In the Okanagan-Similkameen region there is an ongoing dustup over the merits or lack thereof of growing a non-browning apple developed by a small locally-based biotech company using an enabling technology developed some years ago by a major Australian public research organization. In the jargon of the business it’s a genetically modified (GM) crop that expresses an “output trait” (i.e., a trait intended primarily to benefit consumers versus an “input trait” like insect resistance which is intended primarily to benefit producers). As GM crops go, it could be classified as “GM light” since all the technology does is turn off genes that produce the enzyme (polyphenol oxidase) that causes the browning reaction. Apples incorporating the trait have not yet been released commercially because they are undergoing regulatory review in Canada and the United States.
In the meantime, the major organization representing apple growers in the region has decided to oppose the commercialization of the non-browning apple, should it receive regulatory approval, on the basis that there is a negative public perception of GM crops, organic growers don’t like any GM crop period, and there is fear of an economic backlash against all apple growers if a few hectares of the GM apple are grown in this region. At this point any tolerance by the industry for the non-browning apple would be contingent on government guarantees to protect them from financial losses resulting from the introduction of the GM apple.
During my career as a federal agricultural research manager, one of the things I learned is that whether it’s major corporations promoting a GM crop or the organic industry demonizing it, there are some similarities between the two. Some participants in both sectors have at times ignored or played down inconvenient truths to confuse and mislead the general public (most of whom, understandably, know little about crop genetics or agricultural production systems) and both are motivated by self-interest more related to their economic well-being than to the broader public interest.
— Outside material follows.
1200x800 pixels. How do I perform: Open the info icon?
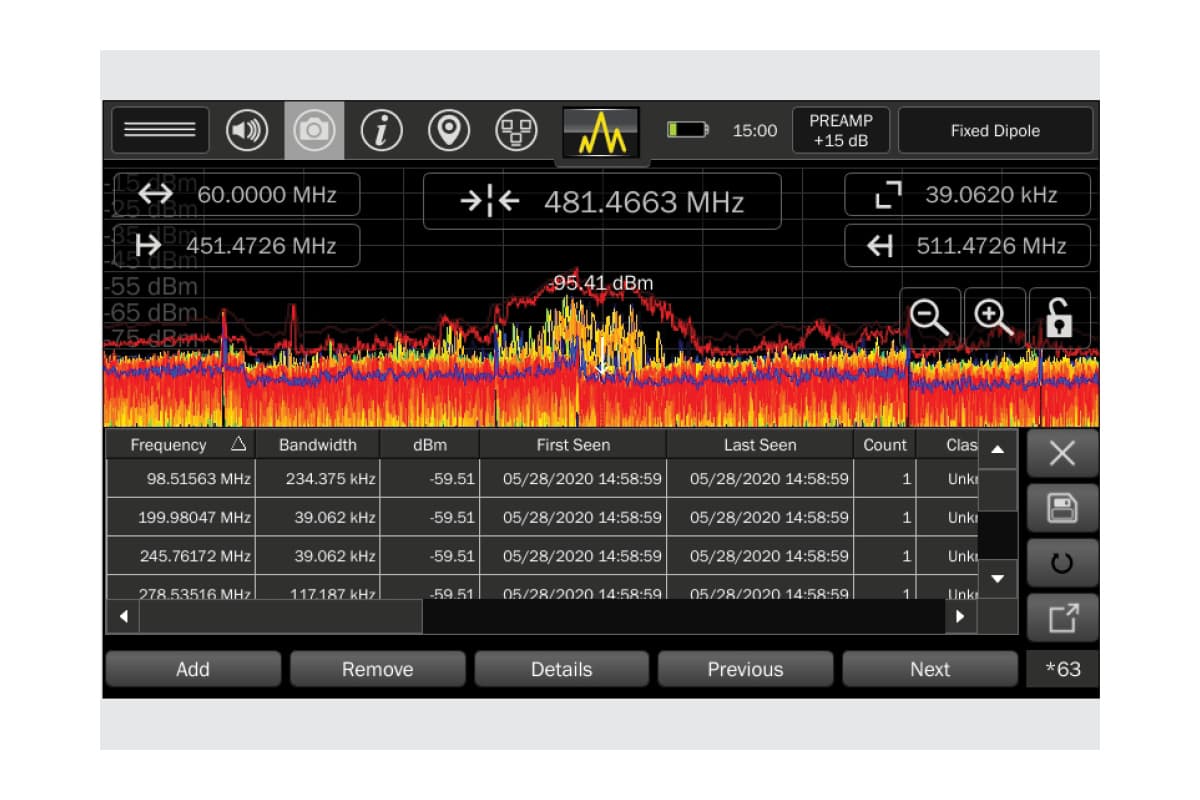[x=381, y=131]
Governments have the responsibility and duty to look out for the public interest and the Canadian government to its credit in my view has thus far worked hard over the years to balance competing interests in the agri-food sector (which is a morass of competing interests) and to have its regulations science-based. There is no compelling technical reason why GM apples and organic apples cannot be grown in the same growing region provided some reasonable accommodation is made by the parties involved in a spirit of compromise and live and let live, backed up by scientifically sound regulatory protocols. Given the fuss that’s been made over the yet to be approved or released GM apple, it would be difficult to know at this point, if it is released and there is a backlash against all apple producers, whether this would have been an inevitable consequence or whether it’s a self-fulfilling prophecy. It seems very odd in any case, in a free society and a market economy, that one group of growers should be able to dictate to another group of growers what they may or may not grow when no laws or regulations are being violated either in fact or in spirit.
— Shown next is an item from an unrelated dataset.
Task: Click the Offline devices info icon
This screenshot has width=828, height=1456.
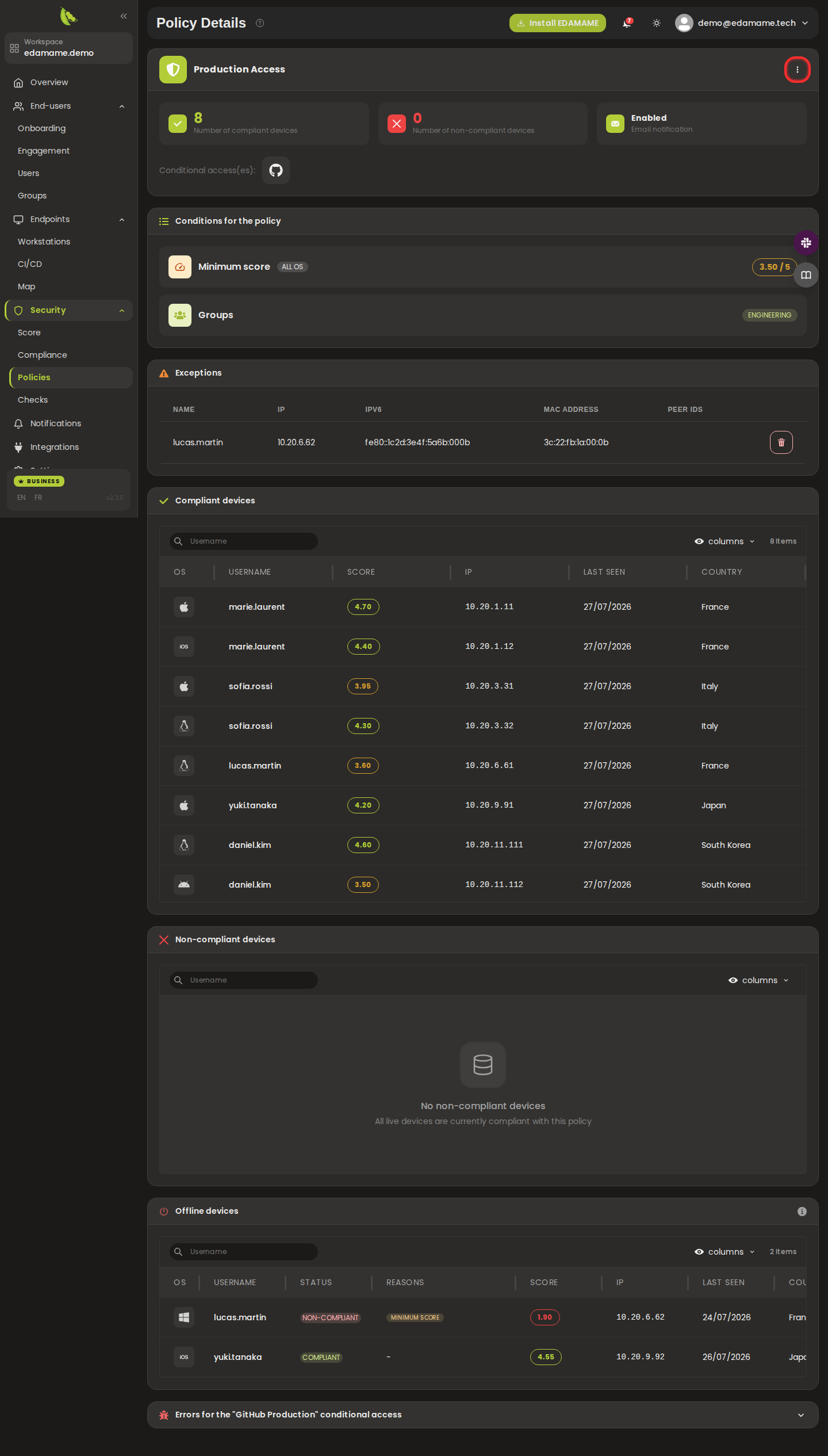Action: click(x=802, y=1212)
Overall, worldwide, there is an increasing trend towards not having a knee-jerk reaction against all GM crops but to consider them individually on the basis of the benefits versus risks they pose. As Doug Saunders recently noted in an article in the June 2, 2012 edition of The Globe and Mail (‘Frankenfoods’ have moved on. When will opponents?), “[g]enetically modified food has gone from dark corporate plot to progressive rallying cry” and “[o]pposition to biotech has been left to revanchist agrarian conservatives . . ., a handful of fundamentalist green groups and people who believe what they read in the tabloids.”
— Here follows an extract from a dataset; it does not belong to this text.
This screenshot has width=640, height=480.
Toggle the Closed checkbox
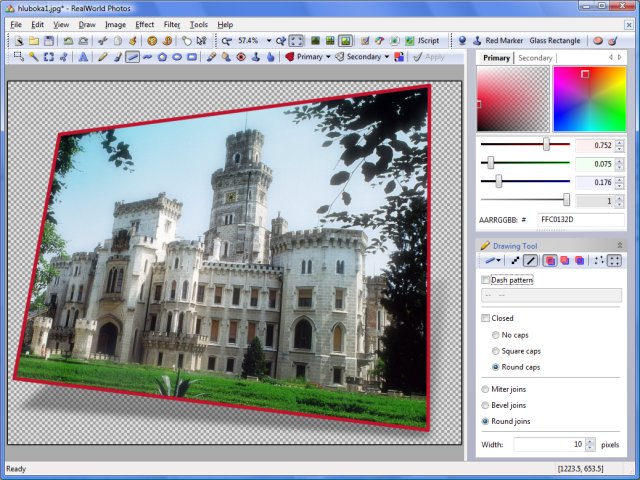(487, 318)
It might be worthwhile for apple growers in BC to reconsider whether an adverse outcome need necessarily be the most probable one. Perhaps there is an opportunity here to exercise vision and leadership in moving the industry forward by accommodating greater diversity in production systems in order to give consumers an array of (clearly labelled) choices. After all, GM papaya (resistant to a virus disease) has been grown commercially in Hawaii since 1998, has been credited with saving the industry, and, as well as being consumed in the US, is exported to Canada and Japan. At this point, however, the BC apple growers have opted instead for a risk averse approach and this is certainly understandable in a situation where there is a small (BC produces about 0.15% of the world’s apple crop) economically stressed industry focused on short-term survival. I suspect, however, that some in the industry may live to regret having passed up an opportunity in their own neighbourhood which then turns out to benefit consumers and enrich growers and processors south of the border and around the world.
Recently Henry I. Miller and Robert Wager have published a scholarly essay on the non-browning apple in Defining Ideas, a publication of the Hoover Institution at Stanford University.